Ramya Krishnan was initially signed on to play heroine but Mammooty cast his doubts over her involvement after the pair had fallen out on the sets of a previous Malayalam film, and she was subsequently replaced by Soundarya. Devayani was supposed to feature as Murali's pair in the film, but the actor was reluctant as Devayani had appeared as his sister in another film in the same period, Kannukku Kannaga (2000). After Soundarya opted out, Devayani was given the role of Mammooty's pair. Tarun was initially supposed to play the fourth brother in the film and make his acting debut in Tamil cinema, but the role was later altered and Shyam Ganesh was cast.

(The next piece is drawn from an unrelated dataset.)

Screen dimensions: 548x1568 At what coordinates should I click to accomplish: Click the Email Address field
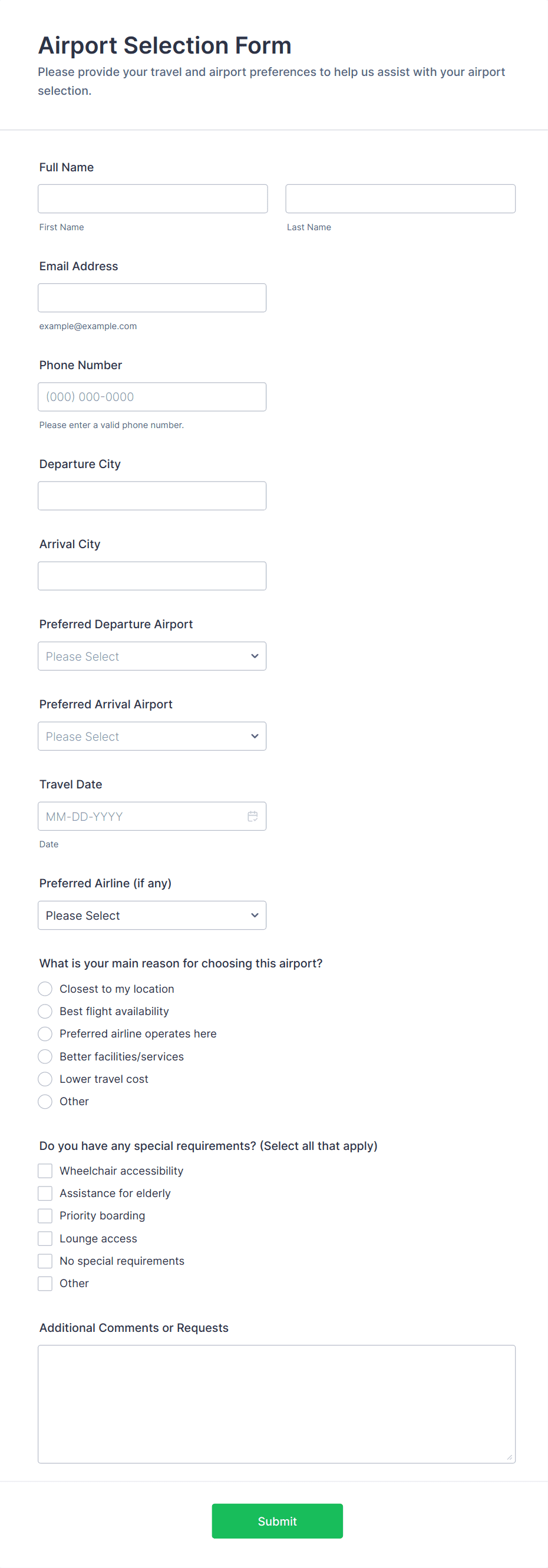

The filming was primarily held at Kumbakonam. While scouting for a courtyard home, team found a home in Sterling College at Swamimalai. The scenes of weddings of Mammootty and Murali were shot at Thirubuvanam temple while the introduction scene of Sneha was shot at Mahamaham tank. Shooting was held at locations in Chennai, Ooty and Mettupalayam among other places. The team faced criticism after litter, including chicken bones, were left on the ground following a shoot sequence held at the Kamakshi temple, Kancheepuram. Subsequently, the government intervened and prevented any further shoots to take place at temples.

== Soundtrack ==
The soundtrack was composed by S. A. Rajkumar. The song "Pallankuzhiyin" marked the debut of Yugabharathi as lyricist after Linguswamy was impressed with his compilation of poems.

Track listing
| No. | Title | Lyrics | Singer(s) | Length |
|---|---|---|---|---|
| 1. | "Aasai Aasaiyai" | Kalaikumar | K. J. Yesudas | 5:43 |
| 2. | "Adi Koochatha" | Kalaikumar | Sukhwinder Singh, Swarnalatha | 3:54 |
| 3. | "Gokulathu Radhai" | Pa. Vijay | Unni Menon, Sujatha, S. P. Charan, Yugendran | 5:15 |
| 4. | "Enna Idhuvo" | Viveka | Hariharan | 4:34 |
| 5. | "Kalyana Vaanil" | Tholkapiyan | Unni Menon, Sujatha | 4:17 |
| 6. | "Pallangkuzhiyin" | Yugabharathi | P. Unnikrishnan, Harini | 5:04 |
| Total length: |  |  |  | 28:47 |

== Release and reception ==
Aanandham opened to positive reviews. Malini Mannath of Chennai Online called it "a promising work from the debutant director", but pointed out its similarities to Vaanathaippola. Ananda Vikatan rated the film 44 out of 100. Abbas' performance in the film was praised by critics. Gowri Ramnarayan, writing for The Hindu, listed the film amongst the best of 2001.

== Accolades ==
Aanandham was nominated for the Filmfare Awards for Best Director – Tamil (Lingusamy), Best Actress – Tamil (Devayani) and Best Music Director – Tamil (Rajkumar). It won the Filmfare Award for Best Film – Tamil, and the Cinema Express Award for Best Film – Tamil. Aanandham also won in two categories the Tamil Nadu State Film Awards: Third Best Film and Best Actress for Sneha, who was also recognised for this film alongside her work in Virumbugiren and Punnagai Desam.

== Box office ==
The film was both a commercial and critical success. It was one of the biggest hits of Mammootty in Tamil cinema and also one of the highest grossing Tamil films of the year.

== Other versions ==
A Telugu remake was released in 2005 as Sankranti. A TV series inspired by Aanandham, titled Pandian Stores, premiered in 2018.